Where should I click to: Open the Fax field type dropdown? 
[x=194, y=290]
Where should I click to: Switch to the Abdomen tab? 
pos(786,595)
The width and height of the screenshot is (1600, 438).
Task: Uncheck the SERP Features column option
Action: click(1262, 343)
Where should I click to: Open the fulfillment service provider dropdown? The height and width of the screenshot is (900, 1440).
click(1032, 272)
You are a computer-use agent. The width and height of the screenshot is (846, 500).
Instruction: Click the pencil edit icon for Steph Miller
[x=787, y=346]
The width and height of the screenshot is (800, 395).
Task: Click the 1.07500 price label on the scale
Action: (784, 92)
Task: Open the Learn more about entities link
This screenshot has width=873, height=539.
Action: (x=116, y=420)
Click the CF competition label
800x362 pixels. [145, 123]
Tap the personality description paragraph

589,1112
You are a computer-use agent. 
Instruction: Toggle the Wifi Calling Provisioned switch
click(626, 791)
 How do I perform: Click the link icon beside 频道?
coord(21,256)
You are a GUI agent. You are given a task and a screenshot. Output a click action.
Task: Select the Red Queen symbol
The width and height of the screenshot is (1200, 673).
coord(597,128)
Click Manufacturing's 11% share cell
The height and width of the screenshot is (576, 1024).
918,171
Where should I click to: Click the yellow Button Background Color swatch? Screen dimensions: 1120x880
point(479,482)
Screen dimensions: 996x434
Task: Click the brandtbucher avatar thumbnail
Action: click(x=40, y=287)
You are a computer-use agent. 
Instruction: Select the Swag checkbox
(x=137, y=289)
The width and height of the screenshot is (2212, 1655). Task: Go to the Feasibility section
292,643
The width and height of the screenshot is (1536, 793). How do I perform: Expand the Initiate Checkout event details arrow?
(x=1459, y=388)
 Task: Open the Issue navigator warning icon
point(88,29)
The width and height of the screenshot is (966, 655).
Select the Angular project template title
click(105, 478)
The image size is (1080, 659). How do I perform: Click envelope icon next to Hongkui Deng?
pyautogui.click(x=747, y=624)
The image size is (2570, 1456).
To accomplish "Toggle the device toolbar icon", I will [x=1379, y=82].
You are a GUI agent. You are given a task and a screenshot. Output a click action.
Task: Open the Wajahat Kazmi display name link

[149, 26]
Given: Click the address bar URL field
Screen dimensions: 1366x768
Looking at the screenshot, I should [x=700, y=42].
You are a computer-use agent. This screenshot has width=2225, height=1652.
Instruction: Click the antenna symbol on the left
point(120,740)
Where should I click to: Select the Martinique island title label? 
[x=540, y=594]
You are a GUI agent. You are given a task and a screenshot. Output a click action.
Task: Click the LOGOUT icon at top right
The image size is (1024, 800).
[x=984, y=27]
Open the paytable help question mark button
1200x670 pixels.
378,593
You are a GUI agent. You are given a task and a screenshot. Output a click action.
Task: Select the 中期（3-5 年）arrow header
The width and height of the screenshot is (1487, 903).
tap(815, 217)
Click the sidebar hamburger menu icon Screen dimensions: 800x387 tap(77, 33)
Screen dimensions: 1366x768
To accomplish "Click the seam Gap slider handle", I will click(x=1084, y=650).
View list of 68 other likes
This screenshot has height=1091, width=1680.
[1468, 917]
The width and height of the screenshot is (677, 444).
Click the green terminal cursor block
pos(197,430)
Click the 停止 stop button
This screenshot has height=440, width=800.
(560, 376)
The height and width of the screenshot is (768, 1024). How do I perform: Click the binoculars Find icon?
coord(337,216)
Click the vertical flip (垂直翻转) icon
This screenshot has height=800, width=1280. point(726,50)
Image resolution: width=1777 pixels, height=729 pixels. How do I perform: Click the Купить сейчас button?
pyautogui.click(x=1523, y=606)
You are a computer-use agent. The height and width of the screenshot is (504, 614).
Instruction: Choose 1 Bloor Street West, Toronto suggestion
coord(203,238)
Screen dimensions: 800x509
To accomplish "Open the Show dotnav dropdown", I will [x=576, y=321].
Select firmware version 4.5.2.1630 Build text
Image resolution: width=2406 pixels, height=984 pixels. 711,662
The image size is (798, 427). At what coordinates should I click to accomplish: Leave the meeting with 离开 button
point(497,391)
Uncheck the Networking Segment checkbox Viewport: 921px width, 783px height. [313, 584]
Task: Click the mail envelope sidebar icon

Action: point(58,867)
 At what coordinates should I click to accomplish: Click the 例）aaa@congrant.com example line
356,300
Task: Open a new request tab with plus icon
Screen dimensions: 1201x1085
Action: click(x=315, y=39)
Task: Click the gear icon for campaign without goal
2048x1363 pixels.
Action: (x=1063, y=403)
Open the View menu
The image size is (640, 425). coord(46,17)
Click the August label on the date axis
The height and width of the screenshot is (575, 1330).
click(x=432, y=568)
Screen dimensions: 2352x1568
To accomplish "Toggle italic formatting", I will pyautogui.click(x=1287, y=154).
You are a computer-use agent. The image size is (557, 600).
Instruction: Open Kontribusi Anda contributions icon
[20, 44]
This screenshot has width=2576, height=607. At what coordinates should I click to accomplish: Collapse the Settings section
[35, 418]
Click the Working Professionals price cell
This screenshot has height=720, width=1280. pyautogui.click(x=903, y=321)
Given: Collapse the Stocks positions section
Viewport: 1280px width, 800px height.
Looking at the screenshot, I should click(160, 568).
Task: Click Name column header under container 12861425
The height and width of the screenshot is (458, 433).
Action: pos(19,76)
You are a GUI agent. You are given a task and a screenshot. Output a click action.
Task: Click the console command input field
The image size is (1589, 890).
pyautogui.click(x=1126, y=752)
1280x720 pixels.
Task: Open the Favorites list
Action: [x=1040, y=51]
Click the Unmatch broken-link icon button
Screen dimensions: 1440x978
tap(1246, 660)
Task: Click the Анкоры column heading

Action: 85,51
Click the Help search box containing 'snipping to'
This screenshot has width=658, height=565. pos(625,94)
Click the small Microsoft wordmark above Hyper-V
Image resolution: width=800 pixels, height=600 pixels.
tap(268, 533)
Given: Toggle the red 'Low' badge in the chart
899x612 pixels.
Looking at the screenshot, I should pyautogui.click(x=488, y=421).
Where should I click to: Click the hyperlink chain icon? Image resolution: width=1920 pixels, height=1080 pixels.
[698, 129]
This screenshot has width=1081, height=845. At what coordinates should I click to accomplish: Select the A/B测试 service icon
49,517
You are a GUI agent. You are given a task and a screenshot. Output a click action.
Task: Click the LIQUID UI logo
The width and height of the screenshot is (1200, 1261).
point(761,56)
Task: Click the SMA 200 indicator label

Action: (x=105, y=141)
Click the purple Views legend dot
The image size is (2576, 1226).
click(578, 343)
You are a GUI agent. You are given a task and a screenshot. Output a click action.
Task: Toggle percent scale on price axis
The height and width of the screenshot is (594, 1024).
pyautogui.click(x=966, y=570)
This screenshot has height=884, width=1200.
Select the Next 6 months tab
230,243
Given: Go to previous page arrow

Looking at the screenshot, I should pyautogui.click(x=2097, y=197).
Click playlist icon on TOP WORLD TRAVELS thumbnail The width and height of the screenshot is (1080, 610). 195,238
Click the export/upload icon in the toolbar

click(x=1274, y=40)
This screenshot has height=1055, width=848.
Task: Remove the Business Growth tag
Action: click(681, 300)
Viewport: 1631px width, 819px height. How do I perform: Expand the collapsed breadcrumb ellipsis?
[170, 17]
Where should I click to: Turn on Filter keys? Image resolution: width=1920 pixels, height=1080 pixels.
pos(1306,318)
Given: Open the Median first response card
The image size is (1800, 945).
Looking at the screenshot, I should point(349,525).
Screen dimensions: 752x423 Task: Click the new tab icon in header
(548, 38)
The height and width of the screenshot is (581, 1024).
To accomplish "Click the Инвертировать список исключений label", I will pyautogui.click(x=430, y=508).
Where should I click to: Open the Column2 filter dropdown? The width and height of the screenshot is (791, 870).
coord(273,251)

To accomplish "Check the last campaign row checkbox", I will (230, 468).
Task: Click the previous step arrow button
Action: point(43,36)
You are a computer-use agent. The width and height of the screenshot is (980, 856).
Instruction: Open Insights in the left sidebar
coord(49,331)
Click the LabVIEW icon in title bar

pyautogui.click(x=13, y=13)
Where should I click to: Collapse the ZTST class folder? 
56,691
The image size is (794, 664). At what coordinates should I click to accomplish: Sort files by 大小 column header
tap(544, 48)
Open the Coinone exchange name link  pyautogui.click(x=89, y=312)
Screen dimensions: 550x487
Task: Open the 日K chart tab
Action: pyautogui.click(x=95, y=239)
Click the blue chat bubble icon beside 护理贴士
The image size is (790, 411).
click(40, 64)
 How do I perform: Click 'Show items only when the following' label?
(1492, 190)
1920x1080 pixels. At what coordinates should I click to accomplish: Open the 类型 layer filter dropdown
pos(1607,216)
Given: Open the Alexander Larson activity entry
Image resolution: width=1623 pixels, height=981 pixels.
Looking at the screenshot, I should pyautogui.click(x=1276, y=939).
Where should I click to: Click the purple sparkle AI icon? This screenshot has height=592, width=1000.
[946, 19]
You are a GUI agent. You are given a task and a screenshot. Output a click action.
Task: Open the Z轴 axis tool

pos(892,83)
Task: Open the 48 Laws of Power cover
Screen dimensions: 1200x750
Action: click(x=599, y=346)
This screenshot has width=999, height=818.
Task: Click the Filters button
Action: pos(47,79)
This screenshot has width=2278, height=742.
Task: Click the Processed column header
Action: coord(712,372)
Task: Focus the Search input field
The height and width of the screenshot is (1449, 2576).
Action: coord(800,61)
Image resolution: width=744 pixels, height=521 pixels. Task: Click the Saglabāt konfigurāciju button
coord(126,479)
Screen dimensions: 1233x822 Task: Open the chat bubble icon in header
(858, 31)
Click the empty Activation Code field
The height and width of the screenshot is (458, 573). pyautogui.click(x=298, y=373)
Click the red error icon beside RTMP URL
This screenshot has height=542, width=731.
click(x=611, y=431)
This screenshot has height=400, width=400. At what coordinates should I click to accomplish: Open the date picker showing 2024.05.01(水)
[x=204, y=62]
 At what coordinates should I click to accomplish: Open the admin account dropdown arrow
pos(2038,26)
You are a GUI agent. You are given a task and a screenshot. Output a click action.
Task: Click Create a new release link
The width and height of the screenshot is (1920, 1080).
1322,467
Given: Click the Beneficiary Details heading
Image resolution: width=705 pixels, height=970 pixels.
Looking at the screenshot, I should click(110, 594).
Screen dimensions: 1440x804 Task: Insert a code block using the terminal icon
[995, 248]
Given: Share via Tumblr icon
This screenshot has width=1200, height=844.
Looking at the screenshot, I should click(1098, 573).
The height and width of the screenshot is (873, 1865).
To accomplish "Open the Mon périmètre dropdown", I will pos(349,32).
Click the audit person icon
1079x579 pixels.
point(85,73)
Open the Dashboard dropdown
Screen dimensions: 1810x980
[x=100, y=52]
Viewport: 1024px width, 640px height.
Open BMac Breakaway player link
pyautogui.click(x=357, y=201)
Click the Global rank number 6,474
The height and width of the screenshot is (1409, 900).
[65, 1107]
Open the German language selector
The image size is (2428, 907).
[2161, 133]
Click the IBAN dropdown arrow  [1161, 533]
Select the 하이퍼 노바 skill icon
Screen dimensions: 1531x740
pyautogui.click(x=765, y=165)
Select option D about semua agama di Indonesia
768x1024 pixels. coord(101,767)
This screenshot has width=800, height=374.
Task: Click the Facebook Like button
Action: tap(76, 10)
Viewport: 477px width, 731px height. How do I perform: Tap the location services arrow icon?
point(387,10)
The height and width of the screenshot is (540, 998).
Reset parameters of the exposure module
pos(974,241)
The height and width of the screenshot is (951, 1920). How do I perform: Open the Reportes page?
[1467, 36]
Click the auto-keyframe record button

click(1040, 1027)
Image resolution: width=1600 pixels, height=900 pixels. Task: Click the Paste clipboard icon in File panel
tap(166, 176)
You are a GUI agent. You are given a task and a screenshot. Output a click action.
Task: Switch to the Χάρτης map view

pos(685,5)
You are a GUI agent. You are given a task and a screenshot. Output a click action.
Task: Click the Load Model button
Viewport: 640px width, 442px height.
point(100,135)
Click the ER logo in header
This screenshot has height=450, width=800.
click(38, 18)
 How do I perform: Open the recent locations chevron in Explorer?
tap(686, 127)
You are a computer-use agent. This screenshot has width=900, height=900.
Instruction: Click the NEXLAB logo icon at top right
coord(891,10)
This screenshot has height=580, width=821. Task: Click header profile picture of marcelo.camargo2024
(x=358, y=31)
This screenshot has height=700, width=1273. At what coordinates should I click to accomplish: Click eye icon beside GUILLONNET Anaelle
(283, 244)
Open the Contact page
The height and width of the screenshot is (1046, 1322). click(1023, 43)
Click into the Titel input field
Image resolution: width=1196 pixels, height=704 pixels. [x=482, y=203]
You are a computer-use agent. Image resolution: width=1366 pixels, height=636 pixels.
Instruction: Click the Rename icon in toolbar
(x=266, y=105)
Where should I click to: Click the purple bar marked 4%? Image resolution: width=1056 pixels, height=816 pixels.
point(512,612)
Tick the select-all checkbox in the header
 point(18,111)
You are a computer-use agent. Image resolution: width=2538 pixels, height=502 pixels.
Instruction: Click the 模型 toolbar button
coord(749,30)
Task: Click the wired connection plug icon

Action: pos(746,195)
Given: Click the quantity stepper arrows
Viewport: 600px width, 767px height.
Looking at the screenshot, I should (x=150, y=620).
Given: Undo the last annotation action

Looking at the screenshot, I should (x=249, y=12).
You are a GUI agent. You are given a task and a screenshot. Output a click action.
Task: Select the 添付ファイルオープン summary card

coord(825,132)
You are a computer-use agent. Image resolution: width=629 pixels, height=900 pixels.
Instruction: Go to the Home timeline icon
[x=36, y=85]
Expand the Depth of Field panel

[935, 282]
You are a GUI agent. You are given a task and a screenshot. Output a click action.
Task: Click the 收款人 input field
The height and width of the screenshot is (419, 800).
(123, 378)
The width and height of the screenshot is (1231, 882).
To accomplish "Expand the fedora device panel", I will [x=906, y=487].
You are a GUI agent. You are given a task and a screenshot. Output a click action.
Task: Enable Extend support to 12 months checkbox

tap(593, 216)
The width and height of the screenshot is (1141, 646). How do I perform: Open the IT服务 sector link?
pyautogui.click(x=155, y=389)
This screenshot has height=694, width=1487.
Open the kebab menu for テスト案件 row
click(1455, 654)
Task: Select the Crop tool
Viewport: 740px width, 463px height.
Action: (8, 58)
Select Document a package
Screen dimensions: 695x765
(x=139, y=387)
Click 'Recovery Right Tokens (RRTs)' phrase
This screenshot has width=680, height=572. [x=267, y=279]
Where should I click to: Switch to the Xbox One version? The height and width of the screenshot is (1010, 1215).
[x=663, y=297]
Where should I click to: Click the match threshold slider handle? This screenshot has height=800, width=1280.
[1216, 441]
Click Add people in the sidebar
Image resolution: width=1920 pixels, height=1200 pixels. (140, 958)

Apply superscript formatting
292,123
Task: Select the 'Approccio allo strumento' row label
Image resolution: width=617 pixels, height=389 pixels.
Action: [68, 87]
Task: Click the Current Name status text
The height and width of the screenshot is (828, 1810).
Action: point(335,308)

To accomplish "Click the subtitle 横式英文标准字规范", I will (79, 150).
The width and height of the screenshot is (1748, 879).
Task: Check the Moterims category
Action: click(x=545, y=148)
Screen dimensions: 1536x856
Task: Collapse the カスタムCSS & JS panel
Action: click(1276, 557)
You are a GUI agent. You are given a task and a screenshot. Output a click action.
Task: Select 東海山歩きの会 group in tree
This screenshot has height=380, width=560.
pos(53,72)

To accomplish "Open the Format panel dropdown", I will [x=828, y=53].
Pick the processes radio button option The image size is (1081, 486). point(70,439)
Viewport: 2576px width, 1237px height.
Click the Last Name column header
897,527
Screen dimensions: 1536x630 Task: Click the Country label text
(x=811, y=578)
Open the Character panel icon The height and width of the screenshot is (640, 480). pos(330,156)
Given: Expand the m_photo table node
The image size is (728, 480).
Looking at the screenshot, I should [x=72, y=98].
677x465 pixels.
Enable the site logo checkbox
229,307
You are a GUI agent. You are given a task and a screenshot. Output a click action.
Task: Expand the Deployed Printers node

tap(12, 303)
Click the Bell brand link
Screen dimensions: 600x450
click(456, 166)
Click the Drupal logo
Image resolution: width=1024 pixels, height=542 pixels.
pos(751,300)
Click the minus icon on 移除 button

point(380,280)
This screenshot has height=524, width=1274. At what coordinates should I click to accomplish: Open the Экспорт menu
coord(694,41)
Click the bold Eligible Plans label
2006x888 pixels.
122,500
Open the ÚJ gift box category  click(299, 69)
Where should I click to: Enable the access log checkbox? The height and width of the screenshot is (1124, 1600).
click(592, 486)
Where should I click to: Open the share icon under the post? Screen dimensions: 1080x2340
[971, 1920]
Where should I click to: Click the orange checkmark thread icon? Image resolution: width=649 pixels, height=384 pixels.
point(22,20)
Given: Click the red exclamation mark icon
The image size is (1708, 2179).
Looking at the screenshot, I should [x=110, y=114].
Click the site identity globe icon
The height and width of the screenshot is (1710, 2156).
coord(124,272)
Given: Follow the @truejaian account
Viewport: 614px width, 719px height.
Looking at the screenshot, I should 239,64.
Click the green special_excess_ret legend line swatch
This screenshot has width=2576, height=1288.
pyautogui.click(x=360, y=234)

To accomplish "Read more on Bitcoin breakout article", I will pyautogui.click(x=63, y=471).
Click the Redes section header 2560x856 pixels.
◆ ◆ ◆ ◆ ◆ ◆ ◆
▶ _Taakomschrijving_
Selecteer uit de bovenstaande items elke regel waarin het woord "thumbnail" voorkomt en neem deze regels ongewijzigd over. Hoofdletters en kleine letters tellen daarbij mee.

▶ _Eindresultaat_
Task: Click the brandtbucher avatar thumbnail
Click playlist icon on TOP WORLD TRAVELS thumbnail The width and height of the screenshot is (1080, 610). 195,238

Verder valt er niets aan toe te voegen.